WHAT IS REQUIRED
Find "Task: View Aug violations" in the data below; transcribe the line it appears on and each line after it, exactly, to the end, and nothing else.

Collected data
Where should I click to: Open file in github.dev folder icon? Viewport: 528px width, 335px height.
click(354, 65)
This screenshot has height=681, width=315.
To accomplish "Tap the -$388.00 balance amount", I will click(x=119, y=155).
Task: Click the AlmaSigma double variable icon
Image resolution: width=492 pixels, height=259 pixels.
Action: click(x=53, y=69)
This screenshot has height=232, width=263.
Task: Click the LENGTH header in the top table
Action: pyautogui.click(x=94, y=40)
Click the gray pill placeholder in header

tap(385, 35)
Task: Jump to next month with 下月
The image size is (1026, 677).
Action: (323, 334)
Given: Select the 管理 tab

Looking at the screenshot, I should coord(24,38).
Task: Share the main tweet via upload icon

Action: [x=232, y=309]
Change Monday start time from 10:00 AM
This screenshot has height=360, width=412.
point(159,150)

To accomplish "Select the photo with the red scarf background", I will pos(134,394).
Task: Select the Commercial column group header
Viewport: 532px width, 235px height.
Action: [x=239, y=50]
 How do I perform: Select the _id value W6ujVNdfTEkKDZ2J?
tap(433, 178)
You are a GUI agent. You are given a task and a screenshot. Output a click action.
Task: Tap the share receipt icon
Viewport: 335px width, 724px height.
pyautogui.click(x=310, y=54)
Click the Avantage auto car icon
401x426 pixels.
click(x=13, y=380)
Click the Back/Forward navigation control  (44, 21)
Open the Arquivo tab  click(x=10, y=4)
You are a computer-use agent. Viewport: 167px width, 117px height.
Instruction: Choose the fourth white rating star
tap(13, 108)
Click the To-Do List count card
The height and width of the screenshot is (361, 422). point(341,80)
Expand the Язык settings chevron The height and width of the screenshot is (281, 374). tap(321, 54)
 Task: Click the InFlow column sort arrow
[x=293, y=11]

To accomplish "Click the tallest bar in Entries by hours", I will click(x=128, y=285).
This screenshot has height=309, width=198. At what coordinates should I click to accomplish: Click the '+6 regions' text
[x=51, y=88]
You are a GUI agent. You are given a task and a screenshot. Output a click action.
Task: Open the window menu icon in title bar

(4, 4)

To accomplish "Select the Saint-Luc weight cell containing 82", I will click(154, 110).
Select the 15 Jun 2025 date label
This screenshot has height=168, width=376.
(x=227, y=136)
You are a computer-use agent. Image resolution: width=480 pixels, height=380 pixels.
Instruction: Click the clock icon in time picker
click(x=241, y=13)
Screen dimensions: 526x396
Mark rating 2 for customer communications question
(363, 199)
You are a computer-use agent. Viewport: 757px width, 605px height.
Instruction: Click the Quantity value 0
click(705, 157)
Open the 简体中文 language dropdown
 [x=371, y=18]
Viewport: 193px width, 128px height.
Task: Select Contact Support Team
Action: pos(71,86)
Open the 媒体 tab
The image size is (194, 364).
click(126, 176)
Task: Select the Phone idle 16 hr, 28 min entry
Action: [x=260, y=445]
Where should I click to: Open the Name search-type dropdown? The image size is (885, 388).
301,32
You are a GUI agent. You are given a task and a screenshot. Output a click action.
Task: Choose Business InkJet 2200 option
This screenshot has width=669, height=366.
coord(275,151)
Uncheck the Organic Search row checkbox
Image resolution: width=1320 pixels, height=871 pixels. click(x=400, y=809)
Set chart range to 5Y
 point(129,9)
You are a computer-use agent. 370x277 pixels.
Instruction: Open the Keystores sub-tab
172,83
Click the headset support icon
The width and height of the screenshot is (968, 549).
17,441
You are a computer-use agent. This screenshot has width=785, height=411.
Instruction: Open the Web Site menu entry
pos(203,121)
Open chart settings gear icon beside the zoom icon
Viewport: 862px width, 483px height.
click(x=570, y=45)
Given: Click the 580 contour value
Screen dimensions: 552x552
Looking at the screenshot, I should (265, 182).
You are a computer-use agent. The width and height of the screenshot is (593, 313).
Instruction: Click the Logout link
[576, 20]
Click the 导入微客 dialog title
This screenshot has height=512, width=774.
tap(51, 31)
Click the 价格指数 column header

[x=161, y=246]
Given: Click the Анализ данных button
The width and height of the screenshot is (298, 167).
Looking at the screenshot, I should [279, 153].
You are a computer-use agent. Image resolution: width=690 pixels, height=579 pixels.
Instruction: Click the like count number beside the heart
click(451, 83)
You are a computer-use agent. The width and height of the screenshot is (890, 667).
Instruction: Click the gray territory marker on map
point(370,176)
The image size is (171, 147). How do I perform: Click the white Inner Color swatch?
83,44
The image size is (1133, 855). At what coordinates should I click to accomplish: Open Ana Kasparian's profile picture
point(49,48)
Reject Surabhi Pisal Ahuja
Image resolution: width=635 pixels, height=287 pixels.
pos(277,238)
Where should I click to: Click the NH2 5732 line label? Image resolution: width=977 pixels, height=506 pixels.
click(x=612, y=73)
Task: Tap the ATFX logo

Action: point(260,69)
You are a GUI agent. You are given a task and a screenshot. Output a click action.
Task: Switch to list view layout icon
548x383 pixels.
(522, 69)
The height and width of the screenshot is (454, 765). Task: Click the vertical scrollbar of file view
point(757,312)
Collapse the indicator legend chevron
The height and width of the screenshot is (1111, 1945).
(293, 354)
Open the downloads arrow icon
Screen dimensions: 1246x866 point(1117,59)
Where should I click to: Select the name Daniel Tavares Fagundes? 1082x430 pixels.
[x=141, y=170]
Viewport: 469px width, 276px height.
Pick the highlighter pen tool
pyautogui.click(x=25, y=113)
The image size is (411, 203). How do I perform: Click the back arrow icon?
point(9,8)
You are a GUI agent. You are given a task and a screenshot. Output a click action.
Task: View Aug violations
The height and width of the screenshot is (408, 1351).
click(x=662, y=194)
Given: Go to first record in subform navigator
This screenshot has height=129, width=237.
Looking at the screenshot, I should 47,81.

WRITTEN RESPONSE
Task: View Aug violations
The height and width of the screenshot is (408, 1351).
click(x=662, y=194)
Given: Go to first record in subform navigator
This screenshot has height=129, width=237.
Looking at the screenshot, I should 47,81.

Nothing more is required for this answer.